Where in the listing does the word "agent" appear? Report each line that holds it.

——

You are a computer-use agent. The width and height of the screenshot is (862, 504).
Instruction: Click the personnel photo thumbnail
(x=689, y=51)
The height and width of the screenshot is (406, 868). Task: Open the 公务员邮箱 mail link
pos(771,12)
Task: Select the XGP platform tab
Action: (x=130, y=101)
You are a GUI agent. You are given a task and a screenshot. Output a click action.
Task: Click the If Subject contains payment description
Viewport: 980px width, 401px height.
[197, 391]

——

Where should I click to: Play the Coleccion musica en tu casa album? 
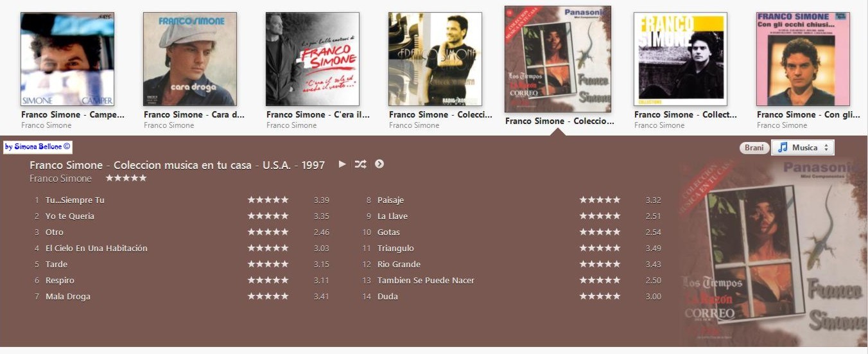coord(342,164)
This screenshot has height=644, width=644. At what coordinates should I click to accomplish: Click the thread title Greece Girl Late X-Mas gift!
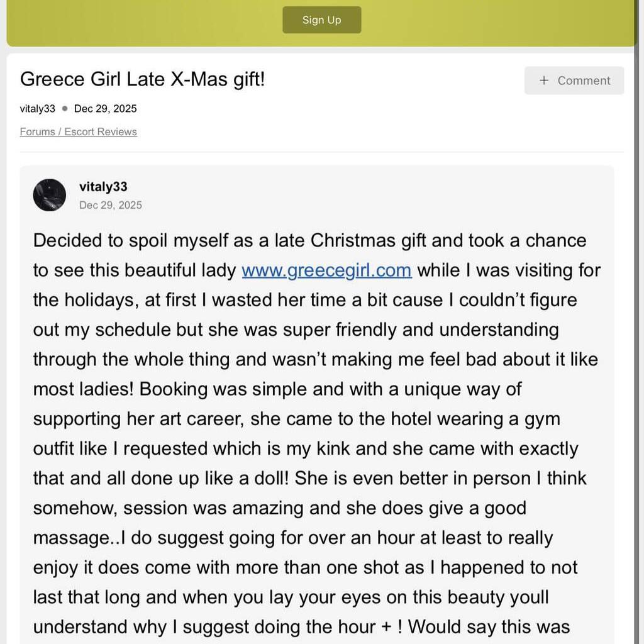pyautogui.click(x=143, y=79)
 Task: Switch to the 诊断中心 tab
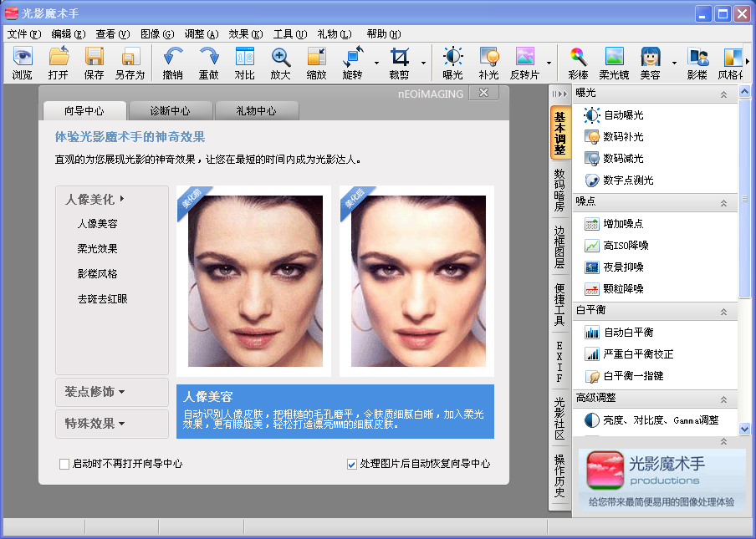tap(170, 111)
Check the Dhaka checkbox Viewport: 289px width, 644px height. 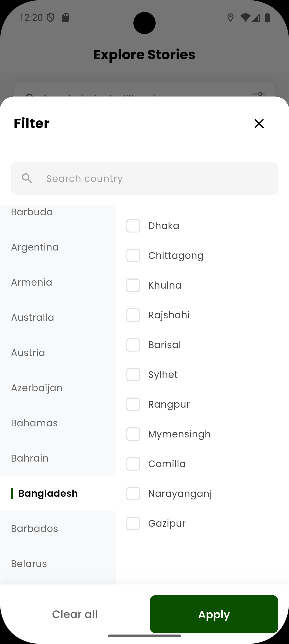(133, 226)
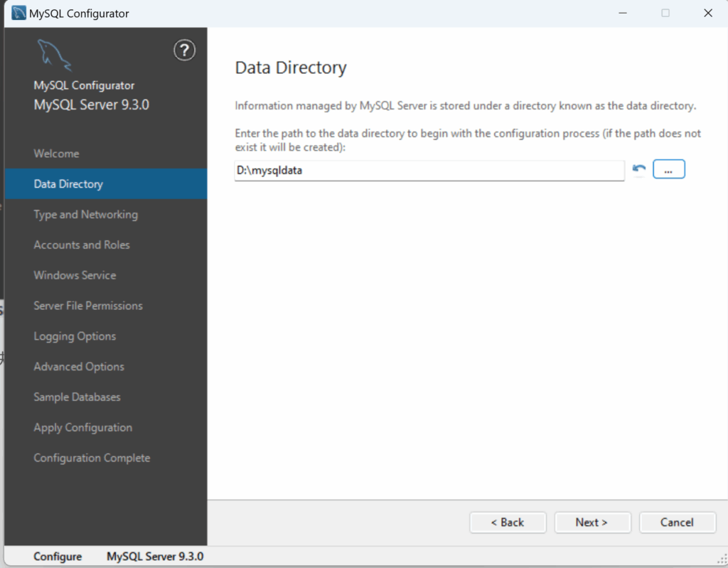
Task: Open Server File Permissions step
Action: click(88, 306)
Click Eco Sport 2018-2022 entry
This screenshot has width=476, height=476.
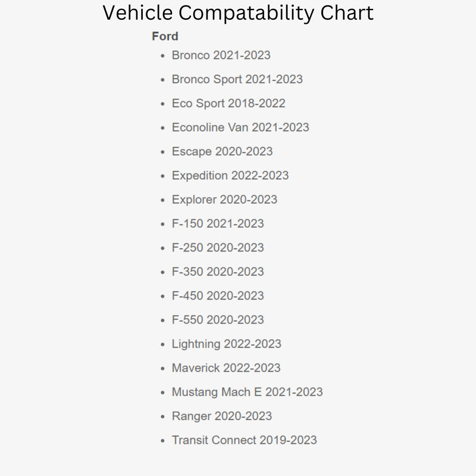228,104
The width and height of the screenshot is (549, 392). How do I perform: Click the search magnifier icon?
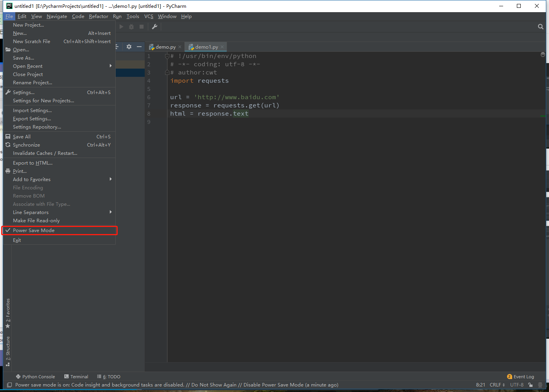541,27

——

OUTPUT FOR THIS TASK:
You are a computer-use agent. The width and height of the screenshot is (862, 504).
You are a GUI agent. You are given a task and a screenshot. Output a click action.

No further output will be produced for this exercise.